* What you will do *
Swap every occurrence of "The height and width of the screenshot is" in the records for "Screenshot height and width:", leaving everything else as it is.

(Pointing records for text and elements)
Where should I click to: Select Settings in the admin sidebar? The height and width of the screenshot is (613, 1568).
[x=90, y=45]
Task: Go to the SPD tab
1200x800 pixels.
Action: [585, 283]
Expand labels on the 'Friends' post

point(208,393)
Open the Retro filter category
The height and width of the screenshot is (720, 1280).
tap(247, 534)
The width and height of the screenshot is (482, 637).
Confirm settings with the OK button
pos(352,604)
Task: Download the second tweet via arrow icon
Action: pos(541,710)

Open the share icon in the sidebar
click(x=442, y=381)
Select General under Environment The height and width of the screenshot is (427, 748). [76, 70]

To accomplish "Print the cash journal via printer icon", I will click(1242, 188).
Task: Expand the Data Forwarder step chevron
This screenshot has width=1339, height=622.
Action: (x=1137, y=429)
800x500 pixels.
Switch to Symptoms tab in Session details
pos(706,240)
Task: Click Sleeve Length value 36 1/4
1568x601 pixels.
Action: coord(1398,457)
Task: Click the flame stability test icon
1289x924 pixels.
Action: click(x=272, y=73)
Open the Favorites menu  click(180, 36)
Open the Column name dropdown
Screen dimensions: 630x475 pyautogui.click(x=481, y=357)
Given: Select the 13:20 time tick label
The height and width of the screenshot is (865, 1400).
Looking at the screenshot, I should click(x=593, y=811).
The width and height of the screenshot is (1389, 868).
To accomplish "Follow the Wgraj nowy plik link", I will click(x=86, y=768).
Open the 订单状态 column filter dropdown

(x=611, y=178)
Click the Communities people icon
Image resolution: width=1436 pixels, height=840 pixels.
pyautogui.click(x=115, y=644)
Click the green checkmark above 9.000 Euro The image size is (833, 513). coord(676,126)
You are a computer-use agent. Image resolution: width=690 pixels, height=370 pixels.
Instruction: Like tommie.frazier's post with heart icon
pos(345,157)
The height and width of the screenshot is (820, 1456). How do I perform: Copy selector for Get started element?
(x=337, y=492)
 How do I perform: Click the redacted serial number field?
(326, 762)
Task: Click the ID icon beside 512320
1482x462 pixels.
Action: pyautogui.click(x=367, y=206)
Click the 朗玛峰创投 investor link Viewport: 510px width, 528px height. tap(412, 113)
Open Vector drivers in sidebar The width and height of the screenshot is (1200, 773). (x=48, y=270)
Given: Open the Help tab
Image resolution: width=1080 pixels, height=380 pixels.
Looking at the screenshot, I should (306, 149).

* Answer to this task *
Where should I click to: Select Settings in the admin sidebar? Screenshot height and width: (613, 1568).
[x=90, y=45]
Task: Go to the SPD tab
1200x800 pixels.
Action: [585, 283]
Expand labels on the 'Friends' post

point(208,393)
Open the Retro filter category
Screenshot height and width: (720, 1280).
tap(247, 534)
The width and height of the screenshot is (482, 637).
Confirm settings with the OK button
pos(352,604)
Task: Download the second tweet via arrow icon
Action: pos(541,710)

Open the share icon in the sidebar
click(x=442, y=381)
Select General under Environment Screenshot height and width: (427, 748). [76, 70]

To accomplish "Print the cash journal via printer icon", I will click(1242, 188).
Task: Expand the Data Forwarder step chevron
This screenshot has width=1339, height=622.
Action: (x=1137, y=429)
800x500 pixels.
Switch to Symptoms tab in Session details
pos(706,240)
Task: Click Sleeve Length value 36 1/4
1568x601 pixels.
Action: coord(1398,457)
Task: Click the flame stability test icon
1289x924 pixels.
Action: click(x=272, y=73)
Open the Favorites menu  click(180, 36)
Open the Column name dropdown
Screen dimensions: 630x475 pyautogui.click(x=481, y=357)
Given: Select the 13:20 time tick label
Screenshot height and width: (865, 1400).
Looking at the screenshot, I should click(x=593, y=811).
The width and height of the screenshot is (1389, 868).
To accomplish "Follow the Wgraj nowy plik link", I will click(x=86, y=768).
Open the 订单状态 column filter dropdown

(x=611, y=178)
Click the Communities people icon
Image resolution: width=1436 pixels, height=840 pixels.
pyautogui.click(x=115, y=644)
Click the green checkmark above 9.000 Euro The image size is (833, 513). coord(676,126)
You are a computer-use agent. Image resolution: width=690 pixels, height=370 pixels.
Instruction: Like tommie.frazier's post with heart icon
pos(345,157)
Screenshot height and width: (820, 1456). How do I perform: Copy selector for Get started element?
(x=337, y=492)
 How do I perform: Click the redacted serial number field?
(326, 762)
Task: Click the ID icon beside 512320
1482x462 pixels.
Action: pyautogui.click(x=367, y=206)
Click the 朗玛峰创投 investor link Viewport: 510px width, 528px height. tap(412, 113)
Open Vector drivers in sidebar The width and height of the screenshot is (1200, 773). (x=48, y=270)
Given: Open the Help tab
Image resolution: width=1080 pixels, height=380 pixels.
Looking at the screenshot, I should (306, 149).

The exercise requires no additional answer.